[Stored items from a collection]
*** Begin section ***

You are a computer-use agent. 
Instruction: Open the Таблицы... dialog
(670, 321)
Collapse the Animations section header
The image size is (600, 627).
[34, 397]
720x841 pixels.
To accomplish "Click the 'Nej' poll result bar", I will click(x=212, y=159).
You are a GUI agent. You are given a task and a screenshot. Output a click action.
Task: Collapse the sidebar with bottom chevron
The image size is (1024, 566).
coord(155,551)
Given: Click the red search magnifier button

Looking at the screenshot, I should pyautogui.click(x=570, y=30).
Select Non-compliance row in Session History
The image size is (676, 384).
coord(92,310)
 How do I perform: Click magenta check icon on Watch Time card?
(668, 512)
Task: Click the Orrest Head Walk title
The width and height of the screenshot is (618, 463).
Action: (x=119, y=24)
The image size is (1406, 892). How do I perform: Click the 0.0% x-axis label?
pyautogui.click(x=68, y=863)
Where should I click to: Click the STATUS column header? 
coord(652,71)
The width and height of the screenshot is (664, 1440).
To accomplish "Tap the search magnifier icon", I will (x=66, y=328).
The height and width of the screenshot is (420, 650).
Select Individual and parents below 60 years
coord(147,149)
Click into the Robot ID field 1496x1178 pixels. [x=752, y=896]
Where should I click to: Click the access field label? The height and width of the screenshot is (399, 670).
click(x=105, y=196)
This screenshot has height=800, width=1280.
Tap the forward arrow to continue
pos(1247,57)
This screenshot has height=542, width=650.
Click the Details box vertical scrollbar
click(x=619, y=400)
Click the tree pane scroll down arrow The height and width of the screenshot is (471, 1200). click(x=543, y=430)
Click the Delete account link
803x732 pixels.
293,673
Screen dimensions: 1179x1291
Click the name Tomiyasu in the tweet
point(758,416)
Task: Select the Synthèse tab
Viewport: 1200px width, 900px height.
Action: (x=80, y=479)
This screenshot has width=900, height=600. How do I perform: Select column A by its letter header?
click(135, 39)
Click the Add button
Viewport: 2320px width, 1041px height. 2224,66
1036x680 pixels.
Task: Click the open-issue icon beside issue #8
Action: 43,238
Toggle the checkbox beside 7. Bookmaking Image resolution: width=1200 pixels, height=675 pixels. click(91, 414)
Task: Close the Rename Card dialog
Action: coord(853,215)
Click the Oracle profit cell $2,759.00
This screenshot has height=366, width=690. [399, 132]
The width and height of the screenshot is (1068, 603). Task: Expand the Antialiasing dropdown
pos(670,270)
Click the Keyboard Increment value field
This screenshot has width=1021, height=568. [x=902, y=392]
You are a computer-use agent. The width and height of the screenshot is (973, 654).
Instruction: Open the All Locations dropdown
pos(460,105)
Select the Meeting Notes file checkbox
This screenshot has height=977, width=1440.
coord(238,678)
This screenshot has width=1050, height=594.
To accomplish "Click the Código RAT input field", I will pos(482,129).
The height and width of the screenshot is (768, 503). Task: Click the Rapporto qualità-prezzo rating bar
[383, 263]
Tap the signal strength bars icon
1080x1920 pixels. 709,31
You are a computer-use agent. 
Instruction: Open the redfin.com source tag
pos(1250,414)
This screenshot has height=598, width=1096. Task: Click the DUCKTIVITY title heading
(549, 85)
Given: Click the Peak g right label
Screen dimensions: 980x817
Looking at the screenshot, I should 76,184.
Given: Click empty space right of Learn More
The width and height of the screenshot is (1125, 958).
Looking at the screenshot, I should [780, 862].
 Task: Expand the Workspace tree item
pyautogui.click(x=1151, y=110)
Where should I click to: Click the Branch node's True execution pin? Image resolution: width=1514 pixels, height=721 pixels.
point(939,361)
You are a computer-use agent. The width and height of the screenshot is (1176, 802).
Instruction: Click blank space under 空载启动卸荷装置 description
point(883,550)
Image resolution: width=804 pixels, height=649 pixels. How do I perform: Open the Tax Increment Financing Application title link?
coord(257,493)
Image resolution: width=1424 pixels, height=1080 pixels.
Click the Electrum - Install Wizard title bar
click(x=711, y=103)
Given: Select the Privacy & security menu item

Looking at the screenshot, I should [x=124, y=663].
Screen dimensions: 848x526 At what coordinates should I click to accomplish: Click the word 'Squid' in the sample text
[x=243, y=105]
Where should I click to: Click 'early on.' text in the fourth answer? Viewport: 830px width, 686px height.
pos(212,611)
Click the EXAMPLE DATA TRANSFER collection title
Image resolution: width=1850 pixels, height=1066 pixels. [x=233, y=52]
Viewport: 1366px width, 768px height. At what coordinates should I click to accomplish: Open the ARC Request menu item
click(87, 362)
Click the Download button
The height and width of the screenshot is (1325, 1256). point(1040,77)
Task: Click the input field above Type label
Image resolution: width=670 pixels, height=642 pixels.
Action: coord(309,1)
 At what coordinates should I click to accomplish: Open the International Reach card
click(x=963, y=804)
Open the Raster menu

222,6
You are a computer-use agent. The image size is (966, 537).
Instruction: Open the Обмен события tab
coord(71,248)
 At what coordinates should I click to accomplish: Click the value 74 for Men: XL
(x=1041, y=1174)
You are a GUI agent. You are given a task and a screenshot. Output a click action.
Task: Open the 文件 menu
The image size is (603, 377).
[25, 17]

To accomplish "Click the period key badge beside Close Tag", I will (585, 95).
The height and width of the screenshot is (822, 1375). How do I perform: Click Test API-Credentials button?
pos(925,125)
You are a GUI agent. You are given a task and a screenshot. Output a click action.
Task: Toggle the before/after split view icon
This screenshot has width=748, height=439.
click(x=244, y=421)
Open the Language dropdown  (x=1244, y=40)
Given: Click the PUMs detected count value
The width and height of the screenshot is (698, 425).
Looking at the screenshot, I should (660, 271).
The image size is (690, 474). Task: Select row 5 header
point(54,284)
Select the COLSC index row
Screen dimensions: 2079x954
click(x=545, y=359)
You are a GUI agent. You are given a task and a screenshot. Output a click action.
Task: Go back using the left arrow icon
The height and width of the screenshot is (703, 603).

*** End section ***

→ GOAL OF THE EXERCISE
Show all lines from the data above in which the word "input" appears.

→ SOLUTION FOR THIS EXERCISE
To accomplish "Click the Código RAT input field", I will pos(482,129).
Task: Click the input field above Type label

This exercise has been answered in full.